Transcribe the listing exactly, so that nothing but the pictures is missing.

• _LISTED RECORDS_
•••

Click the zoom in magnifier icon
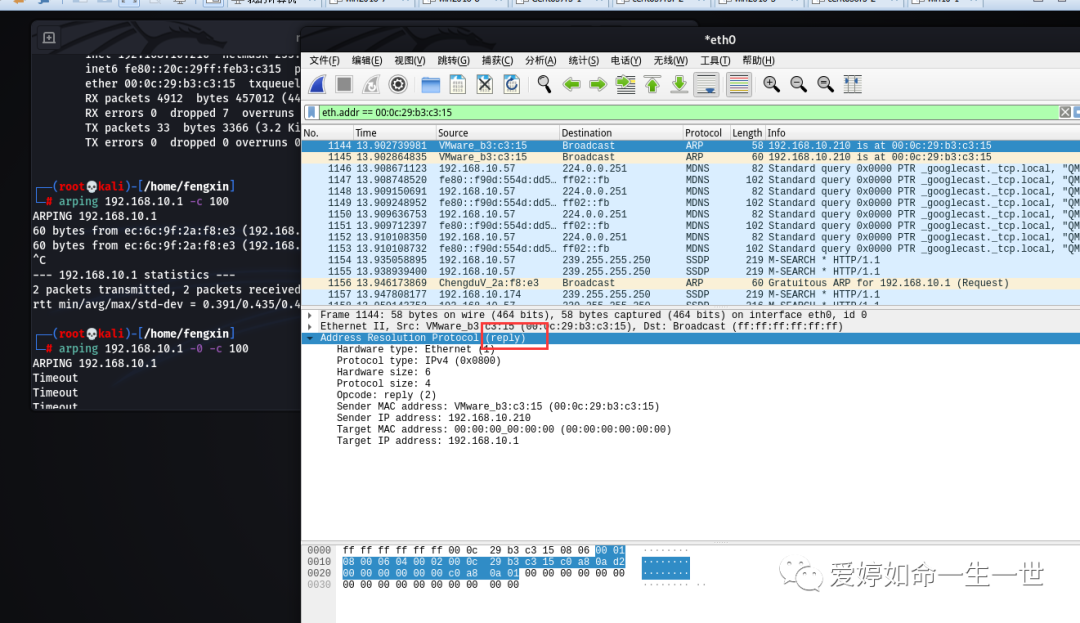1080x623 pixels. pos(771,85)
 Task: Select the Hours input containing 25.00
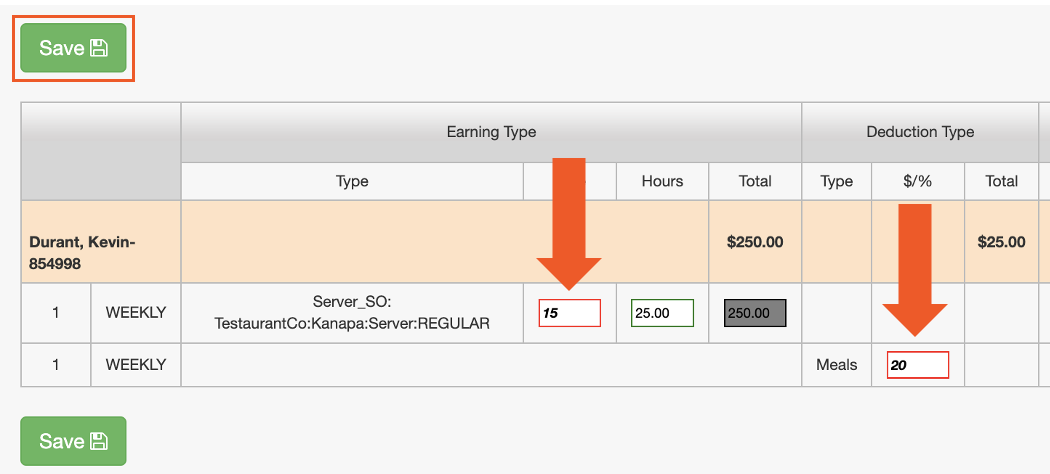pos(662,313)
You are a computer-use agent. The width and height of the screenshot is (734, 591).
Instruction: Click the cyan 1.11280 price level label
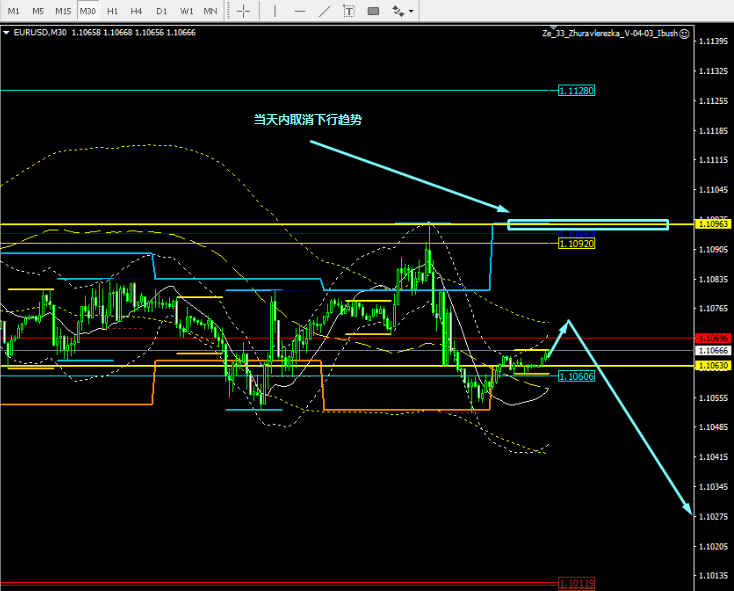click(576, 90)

•••

• _WRITTEN SOLUTION_
Click the zoom in magnifier icon
1080x623 pixels. pos(771,85)
 Task: Select the Hours input containing 25.00
pos(662,313)
You are a computer-use agent. The width and height of the screenshot is (734, 591).
Instruction: Click the cyan 1.11280 price level label
click(576, 90)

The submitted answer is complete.